WHAT IS BEING ASKED:
Reproduce the rows below without any change, starting at the line containing "The image size is (1050, 622)." and ending at the line containing "Click the Forward navigation arrow button", both included.

EXTRACTED ENTRIES:
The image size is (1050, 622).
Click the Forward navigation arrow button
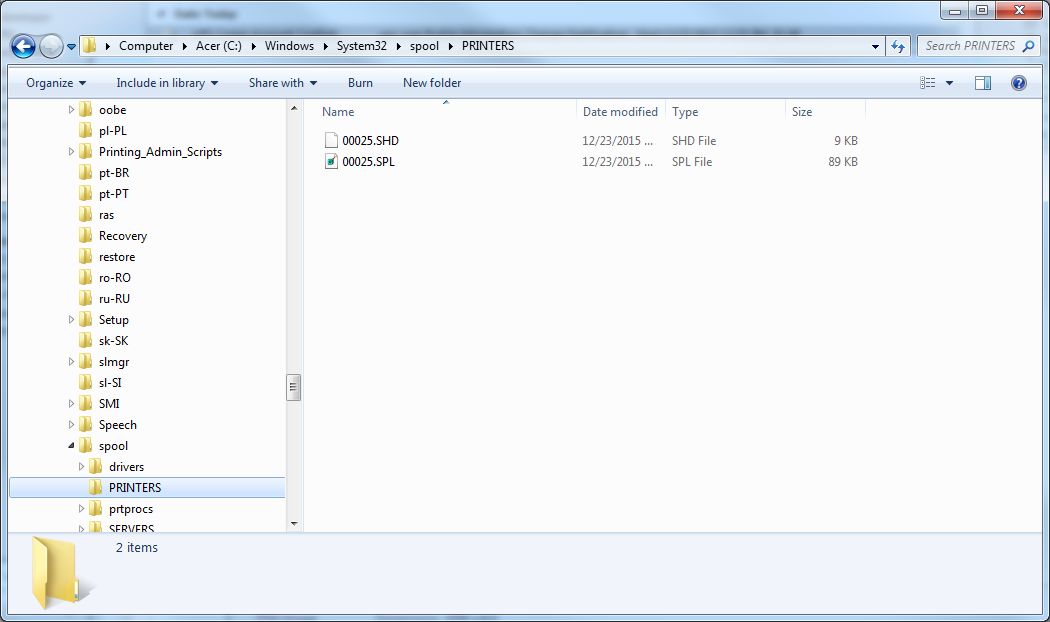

* * *

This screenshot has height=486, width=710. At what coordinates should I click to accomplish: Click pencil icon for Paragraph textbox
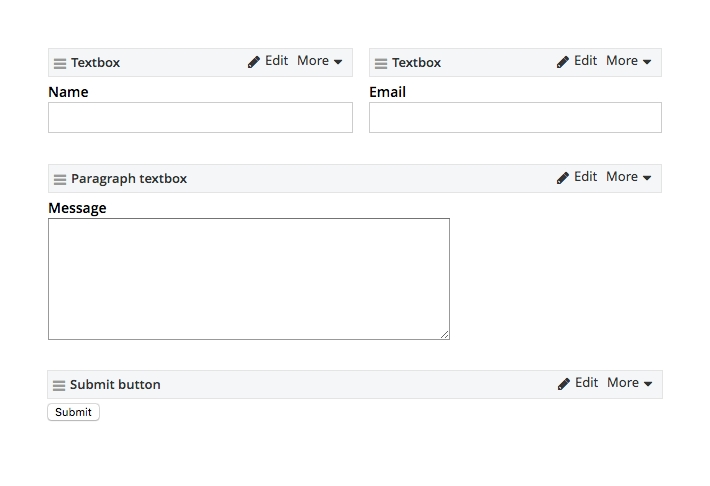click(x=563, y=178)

==

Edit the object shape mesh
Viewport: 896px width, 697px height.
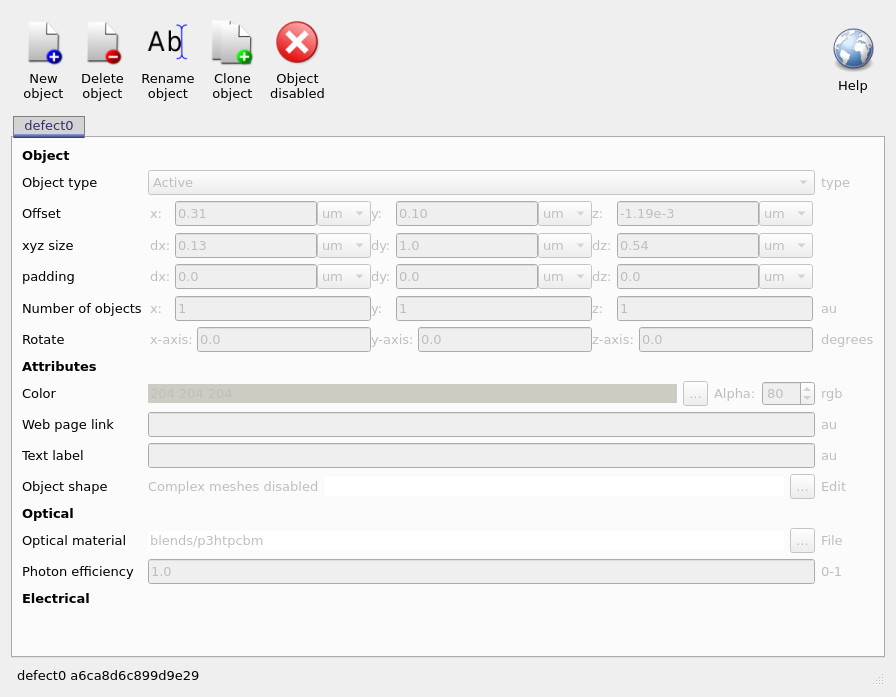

WORKED SOLUTION:
The image size is (1050, 622).
Click the Forward navigation arrow button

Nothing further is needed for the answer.